If there is a stretch that is immediately and unmistakably New York, it is the area that runs east of Fifth Avenue in the 40s and 50s. The great avenues of Madison, Park, Lexington and Third reach their richest heights as the skyscrapers line up in neck-cricking vistas, the streets choke with yellow cabs and office workers, and Con Edison vents belch steam from old heating systems. More than anything else, buildings define this part of town. Many house anonymous corporations and supply excitement to a skyline that was largely formed during the 1960s build-'em-high glass-box bonanza. Others, like the Sony Building and the Citicorp Center , don't play that game; and enough remains from the pre-box days to maintain variety.
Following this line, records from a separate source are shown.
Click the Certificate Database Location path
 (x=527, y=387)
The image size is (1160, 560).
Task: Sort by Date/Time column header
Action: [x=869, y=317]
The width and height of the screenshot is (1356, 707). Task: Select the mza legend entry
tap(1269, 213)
The commercial properties largely disappear as midtown slinks toward the East River, giving way to the quietly affluent residential Beekman and Sutton places as well as the unappealing mass of the United Nations complex , which anchors itself like a barnacle to the eastern edge of the city.
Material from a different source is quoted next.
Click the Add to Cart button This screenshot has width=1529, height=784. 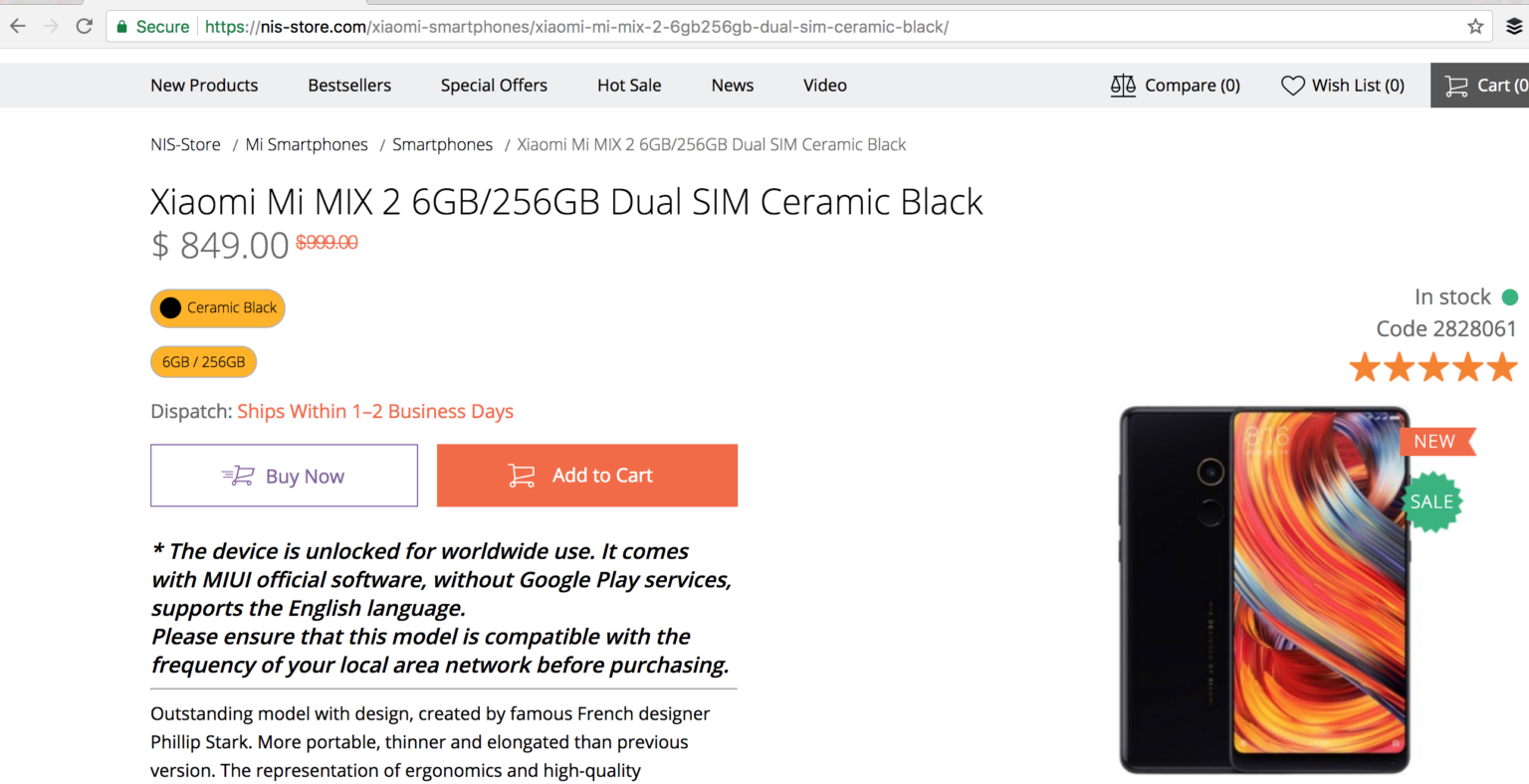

Lexington Avenue  and Citicorp Center

Lexington Avenue
is always active, especially around the mid-40s, where commuters swarm around Grand Central Station and the post office on the corner of 50th Street. Just as the Chrysler Building dominates the lower stretches of the avenue, the chisel-topped Citicorp Center anchors and governs the 50s. Finished in 1979, the building, now one of New York's most conspicuous landmarks, looks as if it is sheathed in shiny graph-paper, while the slope of tower resembles a linear representation of a mathematical equation. The slanted roof was designed to house solar panels and provide power, but the idea was ahead of the day's technology and Citicorp had to content itself with adopting the distinctive top as a corporate logo. The atrium of stores known as The Market is pleasant enough, with some enticing food options.  

Madison Avenue  (Midtown)

Madison Avenue
shadows Fifth, offering some of its sweep but less excitement. It is a little removed from its 1960s and 70s prime, when it was internationally recognized as the epicenter of the advertising industry. A few good stores - notably those specializing in men's haberdashery, shoes and cigars - can be found here.

Madison's most interesting buildings come in a four-block strip above 53rd Street. The Sony Building , between 55th and 56th streets, followed the postmodernist theory of eclectic borrowing from historical styles: a modernist skyscraper sandwiched between a Chippendale top and a Renaissance base. The building has its fans, but in popular opinion the tower doesn't work, and it's unlikely to stand the test of time. The first floor is well worth ducking into to soak in the brute grandeur, though.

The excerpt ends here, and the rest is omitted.